Decisão Texto Parcial:
Decisão Texto Integral: “A” e “B”, autores nos autos principais, vieram apresentar incidente de suspeição relativamente ao Sr. Juiz “C”.
Para tanto, invocaram em síntese, que o Sr. Juiz, no âmbito das sessões de julgamento, praticou factos aptos a gerar um sentimento de suspeição e desconfiança sobre a sua imparcialidade e isenção, por, em seu entender, o Sr. Juiz ter já assimilado os factos imputados aos autores, como verdadeiros, apelidando o autor e ora requerente, quando lhe tomava declarações, de “carrasco”, bem como, no decurso da audição da testemunha “D”, o Sr. Juiz ter feito uma leitura dos factos que é sua, que ninguém fez, permitindo-se a equiparação a uma obra literária de 1838, que retrata a vida de crianças institucionalizadas e maltratadas, estando o Sr. Juiz “já convicto que os Autores agrediam aqueles jovens, não obstante a produção de prova ainda não ter terminado, permitindo-se expressar claramente a leitura que faz da prova, do sentido da decisão de facto, afirmando-a como a mais razoável de ter ocorrido”.
Por despacho de 16-05-2023, o incidente foi julgado extemporâneo.
Interposto recurso dessa decisão, a Secção Social do Tribunal da Relação de Lisboa, por acórdão de 22-11-2023, veio a conceder provimento à apelação, determinando o prosseguimento do incidente.
O Sr.

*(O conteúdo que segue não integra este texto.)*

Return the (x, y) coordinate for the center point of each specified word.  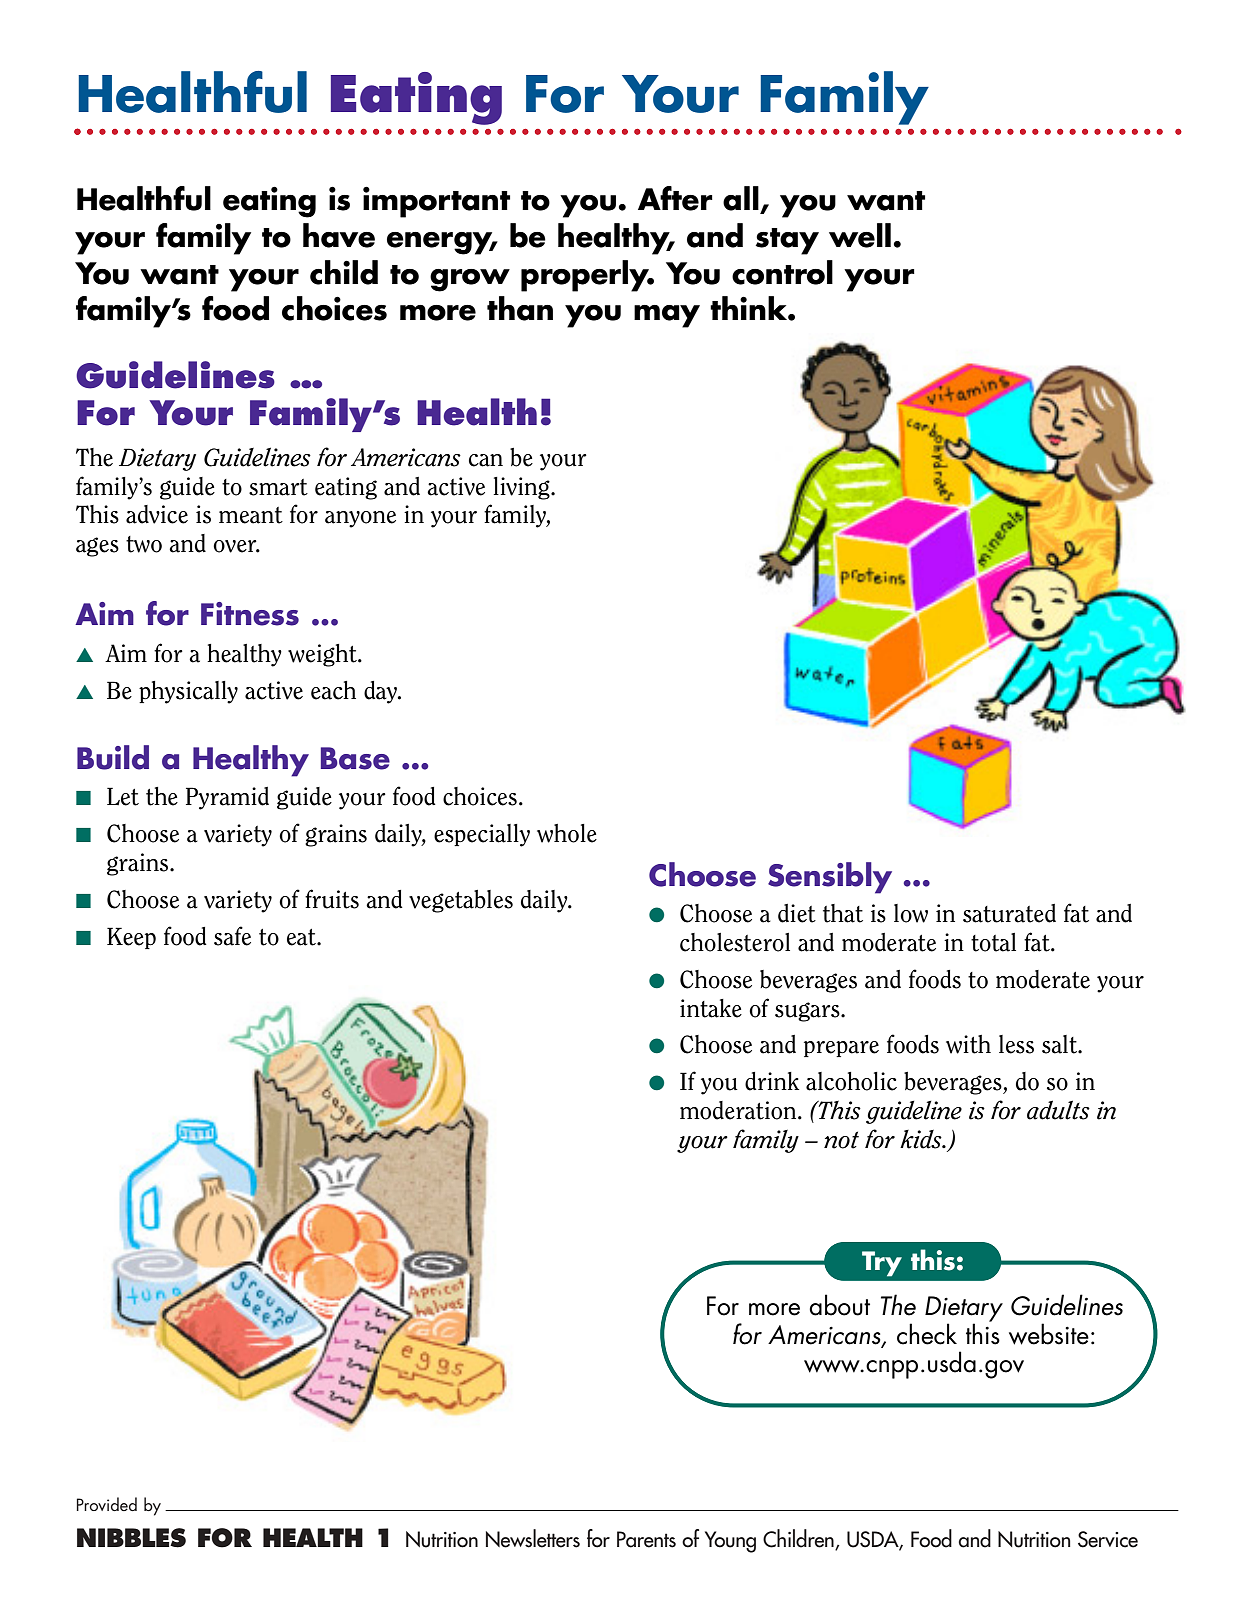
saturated (1009, 913)
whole (567, 833)
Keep (131, 938)
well (860, 235)
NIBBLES (131, 1538)
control (782, 272)
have (339, 235)
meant (251, 515)
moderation (739, 1110)
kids (922, 1139)
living (523, 488)
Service (1108, 1539)
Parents (646, 1539)
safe (232, 936)
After (675, 198)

Juiz respondeu – cfr. despacho de 17-01-2024 – concluindo inexistirem razões válidas para sustentar a suspeição.
Por decisão singular de 27-02-2024 foi indeferido o incidente suscitado.
Notificados desta decisão, os autores vêm arguir a sua nulidade “ao abrigo do disposto nos artigos 195º/1, 200º, 615º nº. 1 alínea c) e d) do CPC”.
Invocam os requerentes para fundar a arguição de nulidade que efetuam, em suma, que:
“(…) este Venerando Tribunal não cumpriu o dever de apreciar e decidir de forma objectiva e esclarecida a questão colocada, quando se limita a consignar na decisão a referência a “terceira hipótese” -e expressões efetuadas a esse propósito” porque é a expressão exatamente utilizada pelo senhor juiz e omitida do texto da decisão singular, que patenteia um «pré-juízo» sobre a motivação decisória.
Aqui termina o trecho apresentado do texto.